Tomorrow I am in hospital for surgery to try and get some answers, and hopefully a solution, to the problems that have been bothering me for some time. It would be nice to think the surgeons can sort things out.
I need to fix the fence too, blown down in Friday’s winds. So far Ani has not investigated too closely, but as Stuart is no longer here for her to play ball with, jump on, cuddle and generally monopolise, I am a little concerned she may see the possibilities and I am not going to be up to chasing madam through the village fields if she escapes.
There is a lot to do, the ‘ordinary’ life has to take precedence today, yet my mind is buzzing with ideas and images of the weekend’s adventure in the green and gold of the landscape. On the table lies a tiny bit of glory. It looks like a small clump of feathers, but in reality it was a gift from the morning, unexpectedly glowing with iridescent rainbow colours.
In many ways this typifies the past few days, where simple appearances, ancient places and mellowed stone have opened their hearts and shown unexpected joys and wonder within. They had always been there, but it needs the heart to see them as well as the eyes.
It is so easy to get bogged down in the necessities of the mundane, allowing rote, worry and habit to fog that inner vision so that the innate sacredness of life and the world through which we walk is forgotten. This weekend was a clean wind blowing through and reminding me of the sanctity of even the smallest of things.

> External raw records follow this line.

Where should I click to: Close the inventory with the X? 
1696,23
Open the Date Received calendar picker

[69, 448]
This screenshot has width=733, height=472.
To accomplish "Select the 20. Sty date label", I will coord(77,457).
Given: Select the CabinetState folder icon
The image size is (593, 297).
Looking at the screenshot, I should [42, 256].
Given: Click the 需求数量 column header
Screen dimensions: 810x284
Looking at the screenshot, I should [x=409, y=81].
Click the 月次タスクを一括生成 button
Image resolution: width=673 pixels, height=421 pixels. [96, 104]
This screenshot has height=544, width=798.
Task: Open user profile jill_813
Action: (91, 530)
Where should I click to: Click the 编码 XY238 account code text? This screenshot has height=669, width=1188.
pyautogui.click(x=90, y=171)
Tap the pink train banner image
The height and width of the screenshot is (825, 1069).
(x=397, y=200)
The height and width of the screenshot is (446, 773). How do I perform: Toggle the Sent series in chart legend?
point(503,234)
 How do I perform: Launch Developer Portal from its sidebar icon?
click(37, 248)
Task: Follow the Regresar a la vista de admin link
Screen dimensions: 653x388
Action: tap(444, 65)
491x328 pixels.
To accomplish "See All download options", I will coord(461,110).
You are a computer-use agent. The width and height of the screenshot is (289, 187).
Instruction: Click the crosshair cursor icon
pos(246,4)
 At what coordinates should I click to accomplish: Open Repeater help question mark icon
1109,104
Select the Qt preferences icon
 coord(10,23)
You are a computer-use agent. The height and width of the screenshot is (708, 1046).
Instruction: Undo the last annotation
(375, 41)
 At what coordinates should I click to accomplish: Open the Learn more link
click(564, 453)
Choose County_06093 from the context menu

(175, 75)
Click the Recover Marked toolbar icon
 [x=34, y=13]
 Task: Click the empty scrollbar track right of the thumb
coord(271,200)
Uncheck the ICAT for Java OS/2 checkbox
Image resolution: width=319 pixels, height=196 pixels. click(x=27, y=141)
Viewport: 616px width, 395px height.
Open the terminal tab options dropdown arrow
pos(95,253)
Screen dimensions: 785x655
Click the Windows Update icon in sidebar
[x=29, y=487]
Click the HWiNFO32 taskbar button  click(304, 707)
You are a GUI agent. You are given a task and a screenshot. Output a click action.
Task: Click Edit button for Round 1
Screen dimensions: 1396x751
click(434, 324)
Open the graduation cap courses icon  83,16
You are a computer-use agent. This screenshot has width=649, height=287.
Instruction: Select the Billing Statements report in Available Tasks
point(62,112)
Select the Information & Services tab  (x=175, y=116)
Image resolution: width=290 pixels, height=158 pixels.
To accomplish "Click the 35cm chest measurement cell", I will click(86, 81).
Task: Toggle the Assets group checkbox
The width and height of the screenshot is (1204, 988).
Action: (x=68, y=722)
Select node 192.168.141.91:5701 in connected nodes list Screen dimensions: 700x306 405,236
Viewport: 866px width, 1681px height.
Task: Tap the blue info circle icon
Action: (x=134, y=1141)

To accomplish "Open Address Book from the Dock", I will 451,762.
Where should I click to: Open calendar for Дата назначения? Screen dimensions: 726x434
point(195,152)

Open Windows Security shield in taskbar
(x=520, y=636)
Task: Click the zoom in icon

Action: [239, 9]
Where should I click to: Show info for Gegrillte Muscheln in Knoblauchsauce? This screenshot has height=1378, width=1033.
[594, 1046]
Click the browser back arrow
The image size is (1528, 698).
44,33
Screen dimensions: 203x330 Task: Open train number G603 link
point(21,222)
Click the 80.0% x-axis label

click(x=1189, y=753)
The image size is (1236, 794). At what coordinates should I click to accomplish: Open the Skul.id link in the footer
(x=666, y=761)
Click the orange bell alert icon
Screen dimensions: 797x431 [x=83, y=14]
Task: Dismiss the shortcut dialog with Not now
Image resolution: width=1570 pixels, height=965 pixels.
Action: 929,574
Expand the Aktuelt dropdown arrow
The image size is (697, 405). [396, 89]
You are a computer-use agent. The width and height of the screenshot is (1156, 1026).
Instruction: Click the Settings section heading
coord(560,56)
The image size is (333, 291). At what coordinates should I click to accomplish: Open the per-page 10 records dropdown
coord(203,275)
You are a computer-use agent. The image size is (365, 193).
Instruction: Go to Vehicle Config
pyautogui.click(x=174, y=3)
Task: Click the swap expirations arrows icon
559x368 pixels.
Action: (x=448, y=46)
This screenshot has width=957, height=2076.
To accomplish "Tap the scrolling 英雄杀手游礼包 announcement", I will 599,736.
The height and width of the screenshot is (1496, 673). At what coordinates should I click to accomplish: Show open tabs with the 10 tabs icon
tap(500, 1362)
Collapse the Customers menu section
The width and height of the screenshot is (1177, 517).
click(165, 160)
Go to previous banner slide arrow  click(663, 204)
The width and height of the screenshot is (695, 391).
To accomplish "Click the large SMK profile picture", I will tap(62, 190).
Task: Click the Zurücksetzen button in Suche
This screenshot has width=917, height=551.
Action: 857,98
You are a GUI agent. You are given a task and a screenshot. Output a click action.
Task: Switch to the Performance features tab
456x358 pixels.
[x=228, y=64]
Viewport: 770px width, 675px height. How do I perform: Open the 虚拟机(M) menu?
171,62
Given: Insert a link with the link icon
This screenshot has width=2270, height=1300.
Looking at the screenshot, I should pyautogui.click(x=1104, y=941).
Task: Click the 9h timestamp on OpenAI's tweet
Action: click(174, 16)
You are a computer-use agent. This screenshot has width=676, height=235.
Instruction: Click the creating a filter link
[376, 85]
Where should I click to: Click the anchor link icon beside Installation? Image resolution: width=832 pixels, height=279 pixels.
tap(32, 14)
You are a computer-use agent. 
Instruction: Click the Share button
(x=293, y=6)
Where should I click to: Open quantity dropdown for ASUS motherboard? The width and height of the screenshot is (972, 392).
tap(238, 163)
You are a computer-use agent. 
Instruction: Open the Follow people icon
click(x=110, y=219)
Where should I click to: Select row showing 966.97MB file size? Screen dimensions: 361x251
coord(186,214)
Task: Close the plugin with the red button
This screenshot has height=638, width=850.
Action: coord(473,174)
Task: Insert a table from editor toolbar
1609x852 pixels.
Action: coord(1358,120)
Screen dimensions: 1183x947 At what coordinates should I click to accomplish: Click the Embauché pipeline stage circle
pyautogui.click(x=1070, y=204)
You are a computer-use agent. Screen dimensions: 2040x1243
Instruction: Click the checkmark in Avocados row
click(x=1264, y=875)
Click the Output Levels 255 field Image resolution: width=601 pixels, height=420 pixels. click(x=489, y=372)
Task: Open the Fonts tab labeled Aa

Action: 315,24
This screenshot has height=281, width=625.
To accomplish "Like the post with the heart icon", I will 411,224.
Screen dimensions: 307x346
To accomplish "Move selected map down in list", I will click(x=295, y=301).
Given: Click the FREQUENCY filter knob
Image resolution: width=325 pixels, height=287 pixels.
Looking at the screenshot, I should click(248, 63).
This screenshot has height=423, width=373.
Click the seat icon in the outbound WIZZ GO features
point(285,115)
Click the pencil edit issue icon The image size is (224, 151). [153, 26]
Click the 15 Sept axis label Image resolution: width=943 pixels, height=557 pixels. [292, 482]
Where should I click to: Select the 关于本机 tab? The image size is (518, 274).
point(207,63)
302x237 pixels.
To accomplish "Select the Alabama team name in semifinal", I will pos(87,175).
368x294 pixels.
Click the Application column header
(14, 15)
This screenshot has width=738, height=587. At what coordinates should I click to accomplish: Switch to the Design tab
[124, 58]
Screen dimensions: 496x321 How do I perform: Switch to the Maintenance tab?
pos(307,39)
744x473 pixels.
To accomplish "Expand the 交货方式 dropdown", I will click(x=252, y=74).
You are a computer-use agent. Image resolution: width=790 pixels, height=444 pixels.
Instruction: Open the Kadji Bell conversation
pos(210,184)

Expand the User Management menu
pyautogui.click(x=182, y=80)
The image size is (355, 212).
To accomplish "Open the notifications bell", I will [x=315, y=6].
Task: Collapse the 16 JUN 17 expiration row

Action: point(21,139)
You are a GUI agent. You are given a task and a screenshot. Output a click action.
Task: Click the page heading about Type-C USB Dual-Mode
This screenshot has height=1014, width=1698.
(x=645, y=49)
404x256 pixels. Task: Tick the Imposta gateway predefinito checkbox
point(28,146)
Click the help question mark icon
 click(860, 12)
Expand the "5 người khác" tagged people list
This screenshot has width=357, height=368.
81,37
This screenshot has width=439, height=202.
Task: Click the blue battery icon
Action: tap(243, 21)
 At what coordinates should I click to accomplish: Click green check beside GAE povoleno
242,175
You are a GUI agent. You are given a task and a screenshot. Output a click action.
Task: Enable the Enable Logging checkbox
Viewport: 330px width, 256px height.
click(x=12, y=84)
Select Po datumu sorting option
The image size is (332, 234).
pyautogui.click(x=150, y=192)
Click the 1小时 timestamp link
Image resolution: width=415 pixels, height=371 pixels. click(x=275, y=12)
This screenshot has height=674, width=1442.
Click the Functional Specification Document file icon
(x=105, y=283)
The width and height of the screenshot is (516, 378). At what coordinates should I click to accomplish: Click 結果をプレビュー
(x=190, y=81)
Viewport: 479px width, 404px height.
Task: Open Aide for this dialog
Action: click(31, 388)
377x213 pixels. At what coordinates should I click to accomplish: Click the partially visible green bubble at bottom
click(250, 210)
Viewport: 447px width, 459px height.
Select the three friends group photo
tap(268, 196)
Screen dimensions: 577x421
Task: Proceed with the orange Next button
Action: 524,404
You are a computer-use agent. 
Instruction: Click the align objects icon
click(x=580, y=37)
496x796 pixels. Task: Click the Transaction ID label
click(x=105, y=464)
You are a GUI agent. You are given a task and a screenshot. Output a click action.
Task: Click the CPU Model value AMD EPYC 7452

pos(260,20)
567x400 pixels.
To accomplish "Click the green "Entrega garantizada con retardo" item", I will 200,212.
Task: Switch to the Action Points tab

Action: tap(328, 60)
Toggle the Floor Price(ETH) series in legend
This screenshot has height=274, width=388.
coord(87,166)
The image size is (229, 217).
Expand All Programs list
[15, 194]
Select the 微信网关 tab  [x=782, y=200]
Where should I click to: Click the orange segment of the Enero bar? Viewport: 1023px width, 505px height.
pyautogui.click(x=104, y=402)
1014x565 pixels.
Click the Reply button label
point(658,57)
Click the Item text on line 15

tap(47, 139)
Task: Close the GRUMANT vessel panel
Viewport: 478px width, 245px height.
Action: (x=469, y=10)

Walking in sunlight, on hills dotted with wild orchids and cowslips, fragrant with wild thyme and oregano, where the grass is starred with the pure white petals of wild strawberries, it is easy to remember that our ancestors knew the earth as the body of a goddess and saw all things as holding divinity within. A sacred spring, the healing waters sparkling in the dappled gold as they have done for centuries, perhaps millennia, washes away the scales from the eyes and reminds me of the continuous thread of life of which each of us is a fine, silken strand, needful in the pattern of the greater tapestry of existence.
To hear the kites cry overhead, above the hills in the morning and again over my home as I prepare to address necessity once more, reminds me that there is no difference between those days outside of time where we let the land carry us on wings of imagination and the times where duty and need call us back into the humdrum routine. The world does not lose its sparkle, nor life its sanctity. We forget to see it, our attention called back to the little things that make up our days, not realising, perhaps, that even in this we are part of a greater life and that joy and beauty await only our awareness of them beneath the simplicity of appearances.